Me perdonaréis la temprana auto referencia, soltada sin rubor y a bocajarro, pero servidor es de quienes siempre trata de quedarse con lo positivo de quienes le rodean y minimizar lo negativo. Y lo del multitudinario concierto de Indochine hace dos días en un abarrotado Saint Denis (97.000 almas) me resultó tan envidiable como emocionante. Envidiable porque se me hace difícil imaginar tal umbral de reverencia hacia cualquier banda (o músico) español que lleve cuatro décadas ininterrumpidas en activo. Sí, Vetusta Morla llenarán un Wanda Metropolitano, pero quién sabe si lo seguirán haciendo de aquí a tres décadas. Sí, Miguel Ríos celebró este año las cuarenta castañas de su legendaria gira "Rock & Ríos" (1982), pero lo hizo en recintos sensiblemente más reducidos y lejos del clamor transversal de aquel año de Mundial de fútbol y barrida electoral socialista.
Indochine, apenas conocidos en España (su última visita fue a la sala Apolo de Barcelona en 2015, un concierto “íntimo”, rezaba su prosa promocional, en un recinto con capacidad para 800 personas) pero estrellas masivas en su país – como en su momento lo fueron, indiscutiblemente, sin reservas y hasta el final de sus días, Henri Salvador o Johnny Halliday, este último despedido con honores de funeral de estado –, son algo más que una banda: un emblema, un símbolo, una institución nacional, un tótem intergeneracional. Muchas familias con sus hijos adolescentes pululaban por el Stade de France. Sesentones, boomers, millennials y críos.

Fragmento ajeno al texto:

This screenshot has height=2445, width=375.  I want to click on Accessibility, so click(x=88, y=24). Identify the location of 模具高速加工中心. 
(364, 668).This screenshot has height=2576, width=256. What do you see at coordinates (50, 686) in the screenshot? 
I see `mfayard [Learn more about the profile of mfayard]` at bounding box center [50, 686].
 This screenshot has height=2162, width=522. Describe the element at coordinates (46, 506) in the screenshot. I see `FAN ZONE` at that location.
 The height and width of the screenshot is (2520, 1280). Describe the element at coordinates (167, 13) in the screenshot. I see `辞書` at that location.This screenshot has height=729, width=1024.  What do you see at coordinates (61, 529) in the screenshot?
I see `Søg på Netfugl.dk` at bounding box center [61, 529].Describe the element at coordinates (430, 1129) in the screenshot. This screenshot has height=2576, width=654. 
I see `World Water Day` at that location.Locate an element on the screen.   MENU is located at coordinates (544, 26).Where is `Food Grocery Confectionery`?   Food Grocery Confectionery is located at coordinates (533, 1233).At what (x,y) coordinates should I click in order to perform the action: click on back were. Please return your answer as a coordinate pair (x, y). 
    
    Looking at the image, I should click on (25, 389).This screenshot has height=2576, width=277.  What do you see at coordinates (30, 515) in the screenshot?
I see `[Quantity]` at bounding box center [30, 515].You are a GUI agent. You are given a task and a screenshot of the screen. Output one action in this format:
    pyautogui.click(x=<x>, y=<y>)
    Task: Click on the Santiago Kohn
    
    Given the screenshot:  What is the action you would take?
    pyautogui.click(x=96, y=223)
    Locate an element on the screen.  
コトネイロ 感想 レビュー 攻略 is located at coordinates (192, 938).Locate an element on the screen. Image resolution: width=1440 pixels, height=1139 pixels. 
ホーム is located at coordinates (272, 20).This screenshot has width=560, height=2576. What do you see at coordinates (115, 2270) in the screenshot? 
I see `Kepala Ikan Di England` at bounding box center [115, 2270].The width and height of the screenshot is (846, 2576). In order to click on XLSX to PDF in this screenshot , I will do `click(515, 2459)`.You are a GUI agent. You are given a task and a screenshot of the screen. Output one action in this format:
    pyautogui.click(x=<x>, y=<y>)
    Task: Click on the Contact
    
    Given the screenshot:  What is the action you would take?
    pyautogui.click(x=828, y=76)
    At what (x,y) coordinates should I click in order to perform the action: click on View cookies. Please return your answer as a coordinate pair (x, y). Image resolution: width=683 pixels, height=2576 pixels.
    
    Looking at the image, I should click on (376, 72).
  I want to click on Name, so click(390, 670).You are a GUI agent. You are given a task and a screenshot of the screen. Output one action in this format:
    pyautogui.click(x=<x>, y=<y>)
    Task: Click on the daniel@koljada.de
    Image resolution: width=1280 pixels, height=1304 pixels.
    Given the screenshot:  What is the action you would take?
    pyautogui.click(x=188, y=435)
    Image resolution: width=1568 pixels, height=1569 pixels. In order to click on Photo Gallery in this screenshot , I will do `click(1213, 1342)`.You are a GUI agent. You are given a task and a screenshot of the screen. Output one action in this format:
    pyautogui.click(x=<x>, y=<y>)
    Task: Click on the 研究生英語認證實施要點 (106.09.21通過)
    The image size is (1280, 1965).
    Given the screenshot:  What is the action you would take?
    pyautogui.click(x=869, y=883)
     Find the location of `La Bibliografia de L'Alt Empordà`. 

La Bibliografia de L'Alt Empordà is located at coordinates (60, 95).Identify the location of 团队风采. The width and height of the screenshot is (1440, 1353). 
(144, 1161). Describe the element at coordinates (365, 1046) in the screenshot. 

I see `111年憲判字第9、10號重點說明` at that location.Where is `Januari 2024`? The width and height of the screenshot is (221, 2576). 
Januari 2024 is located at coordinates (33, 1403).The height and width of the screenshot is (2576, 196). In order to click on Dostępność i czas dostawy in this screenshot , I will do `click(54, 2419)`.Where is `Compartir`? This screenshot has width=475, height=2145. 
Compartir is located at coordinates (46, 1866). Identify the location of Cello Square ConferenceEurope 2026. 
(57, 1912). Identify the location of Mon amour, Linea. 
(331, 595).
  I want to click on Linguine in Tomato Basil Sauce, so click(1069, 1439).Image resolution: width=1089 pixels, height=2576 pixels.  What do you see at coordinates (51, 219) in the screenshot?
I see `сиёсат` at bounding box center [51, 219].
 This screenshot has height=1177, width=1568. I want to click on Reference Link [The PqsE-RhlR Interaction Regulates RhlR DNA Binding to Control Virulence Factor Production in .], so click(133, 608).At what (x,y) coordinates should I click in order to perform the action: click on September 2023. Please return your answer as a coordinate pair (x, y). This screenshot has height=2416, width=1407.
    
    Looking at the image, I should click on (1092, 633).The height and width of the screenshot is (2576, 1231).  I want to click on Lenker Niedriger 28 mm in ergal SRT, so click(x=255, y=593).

Llamadme papanatas, acepto eso (y más, va en el sueldo), pero todo esto se me hace inimaginable en un país como el nuestro, en el que algunas de las frases más frecuentes siguen siendo “es un grupo de mi época”, “son una banda de los ochenta” o, directamente, “¿pero esos no se habían retirado ya?”. En el que parece que nadie tiene derecho a una carrera de largo recorrido sin verse sometido a la chanza o al ostracismo. La excepción cultural francesa no es un mito, es una realidad. Y a cualquier amigo que me hable razonablemente de chovinismo, yo le responderé siempre que para mí es autoestima. Y de lo envidiable a lo emocionante: había que tener la piel más dura que la de un cocodrilo para no sentir que el pelo se te erizaba cuando setenta músicos de la Guardia Republicana irrumpieron en el bis al ritmo de “Jai demandé à la lune”, una canción de 2002. Llevan tres años haciéndolo sobre los escenarios, pero para nosotros fue la primera. Lapidadme (si es no habéis tenido ganas aún), pero por unos segundos deseé que Napoleón nos hubiera conquistado hace dos siglos.
Porque lo de Indochine en el descorche de su gira de "40 aniversario (+ 2)", porque se tuvo que aplazar dos veces por lo que todos sabemos), más allá de las cifras de récord, de su escenario fastuoso, de su disposición en 360 grados y de esa pantalla circular de 45 metros – como si quisieran competir directamente con los montajes de U2 – fue la puesta en escena de un cancionero que apenas se resiente con el tiempo, pese a que Nicola Sirkis sea el único superviviente de su formación original. Casi tres horas de espectáculo que, como abstraídos por el más puro síndrome de Estocolmo, los periodistas españoles allí desplazados deseábamos que no terminara nunca, aunque que ninguno de nosotros hayamos seguido puntualmente lo pasos del quinteto galo, más allá de algún recopilatorio y algún álbum emblemático. Con momentos apabullantes como el vendaval de Christine (Christine & The Queens) en “3SEX”, la irrupción de la guitarrista Lou Sirkis (sobrina de Nicola e hija de su hermano Stéphane Sirkis, cuya prematura muerte en 1999 reformuló a la fuerza a Indochine) en “Dizzidence Politik” o esa sucesión de atropelladas imágenes del devenir sociopolítico de los últimos cuarenta años, vomitadas desde la pantalla a modo de inicio – tras el revitalizante e infeccioso pase de los británicos Coach Party, que vienen de la isla de Wight, como Wet Leg, y no de ningún poblado galo – , con pitada incluida para Trump, Putin y hasta para Macron (¿hablamos de patriotismo o de republicanismo consciente?), a cuya esposa debieron de pitarle los oídos en la tribuna de autoridades. Que ya nos soplaron que no se lo quiso perder.
Una noche inolvidable, de la que solo quedará el recurso al socorrido DVD (si es que lo editan) como forma de atrapar lo inaprensible, esos momentos de magia que son irrepetibles por su propia naturaleza, y que no deberían entender de barreras idiomáticas. Que les pregunten a sus miles de fans en Perú.